Hyderabad-based software development company Comp-U-Learn Tech India Ltd (CTIL) is raising up to Rs 1.95 crore from ad-for-equity media investor , as per a stock market disclosure.
HT Media, the publisher of the Hindustan Times newspaper among other media brands, is picking 100 zero per cent fully convertible debentures of Comp-U-Learn.
Although the pricing of the shares on conversion has not been disclosed, at the current market price, it could pick as much as five per cent stake based on current equity base, as per VCCircle estimates.
The promoters, who held only 15 per cent in Comp-U-Learn as of March 31, are also subscribing to fresh shares of the company. So the final equity stake being picked by HT Media could be a tad lower than 5 per cent.

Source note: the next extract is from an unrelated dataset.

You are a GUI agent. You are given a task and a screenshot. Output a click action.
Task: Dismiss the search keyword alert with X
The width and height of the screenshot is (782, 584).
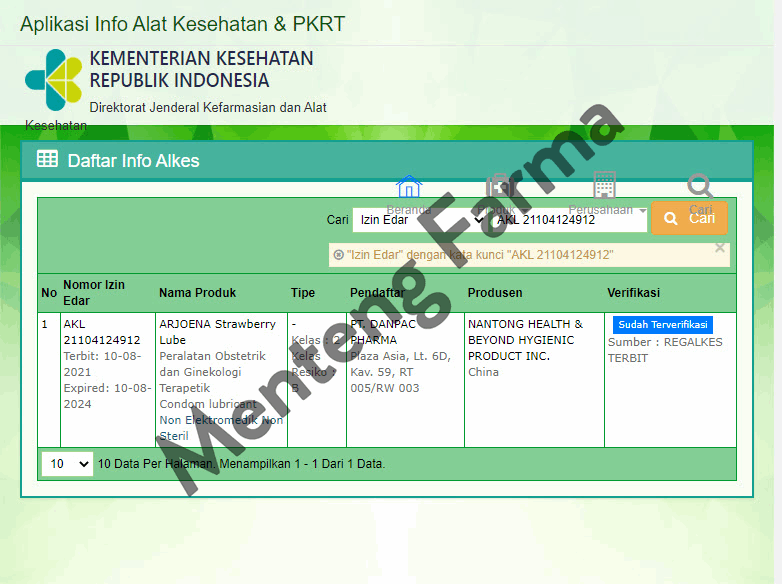719,248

Comp-U-Learn, which is in the process of rechristening itself as CTIL, is engaged in providing IT services and solutions in the areas of education and training and e-commerce besides software and web development solutions. It also provides business process outsourcing solutions.
Last month, the company had announced its acquisition of ECG Technology LLC, a Delaware-based firm engaged in engineering, technical and design consulting. In February this year, Comp-U-Learn acquired Divya Knowledge Process Management Ltd, an educational services company having a tie up with Bharathidasan University (Tiruchirapalli, Tamil Nadu). The company had made five acquisitions in the last three years.
The company is also looking to raise as much as $100 million to fund expansion plans and has mandated i-banking firm Greenwish Equity Group for the purpose. HT Media is one of the handful of media groups besides Bennett Coleman & Co Ltd (Times of India Group) and DB Corp, who strike ad-for-equity deals by swapping ad space in their media vehicles with equity stake in companies.